Step in the Kufunda Learning Village. A group of a dozen passionate Zimbabweans working to demonstrate and teach self-reliance: Composting toilets ensure nutrients are not wasted but used to grow fruit trees. A substantial herb garden and processing room allow healing ointments and solutions to be made for their people who live with a 30% HIV infection rate. Bee hives bring offer wax for some of their ointments, and honey. A pre-school is getting a rammed earth building erected, and the teachers are taking care of the children admirably. There is a large kitchen with efficient wood-fired cooking facilities. The library boasts books on subjects ranging from food growing to geo-politics. Dwellings and meeting rooms have been made using earth bricks and local thatch. Permaculture style vegetable gardens and young fruit trees offer greater food security. And a local currency based on hours of time is being traded in their broader region.

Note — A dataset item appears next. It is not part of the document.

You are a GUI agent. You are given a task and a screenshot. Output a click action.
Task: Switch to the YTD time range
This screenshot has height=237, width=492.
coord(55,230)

With the environmental, social, political and economic landscapes changing ever more quickly, people everywhere are looking for ways to organise to meet our needs locally. The Kufunda community has made amazing progress over four short years, while simultaneously assisting half a dozen other communities in their country, to do likewise. The persistent feeling Kim and I shared was that we were being given a glimpse of how our society may look as cheap oil becomes a thing of the past, along with the artificial or temporary affluence it has given us. We are most grateful for their examples.